When, eventually, the time for starting came, Fru Boyesen wished she had never thought of letting Ragna go out from under her control. "Else Bjork is too soft, she will spoil her," she thought, "and the girl will come back worse than when she left. I have been criminally weak with her, but she'll ride roughshod over poor Else!"
As the luggage was being carried out of the house, an impulse seized her to have it brought back again; then she chid herself for her inconsistency.
"The little minx has upset me entirely!

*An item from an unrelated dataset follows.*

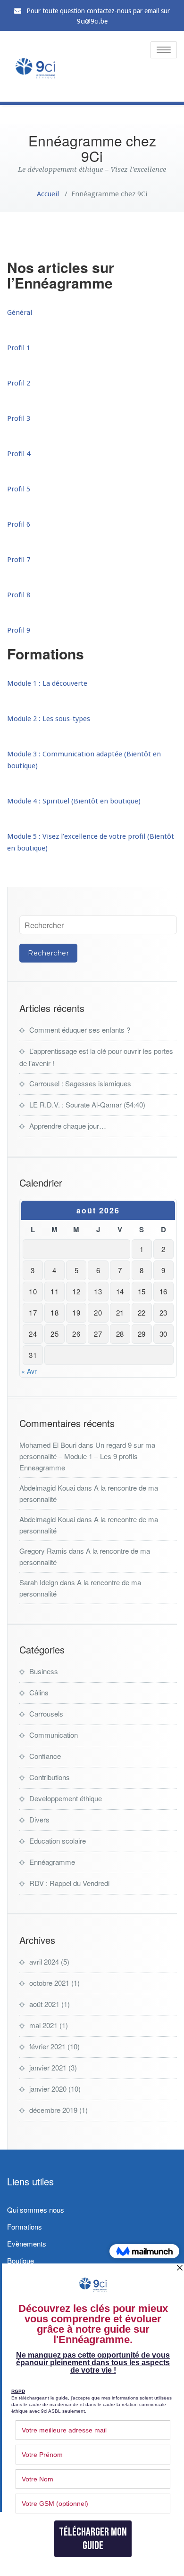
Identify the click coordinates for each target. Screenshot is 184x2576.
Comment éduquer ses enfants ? (79, 1030)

This is the first time in my life I haven't known my own mind!" Therefore to hide the sinking of heart she felt at the prospect of imminent loneliness, she assumed such a stern and forbidding aspect that half Christiania, assembled to see the party off, was certain that Ragna was being banished for some heinous offence.
Ragna kissed her Aunt good-bye with a light heart,—was she not faring forth to the land of her dreams?—And the separation would be but for a few months.
When Ingeborg received her sister's letter announcing the prospective journey, she burst into tears, much to the amazement of the family.
"Ragna is going, we shall never see her again!" she sobbed.
Lars Andersen reproved her sternly.
"Stop this nonsense, Ingeborg!" he ordered, "I will have none of this foolish superstition in my house. The future rests with God."
But though he spoke boldly, yet his heart sank. Ingeborg's predictions had a strange way of coming true.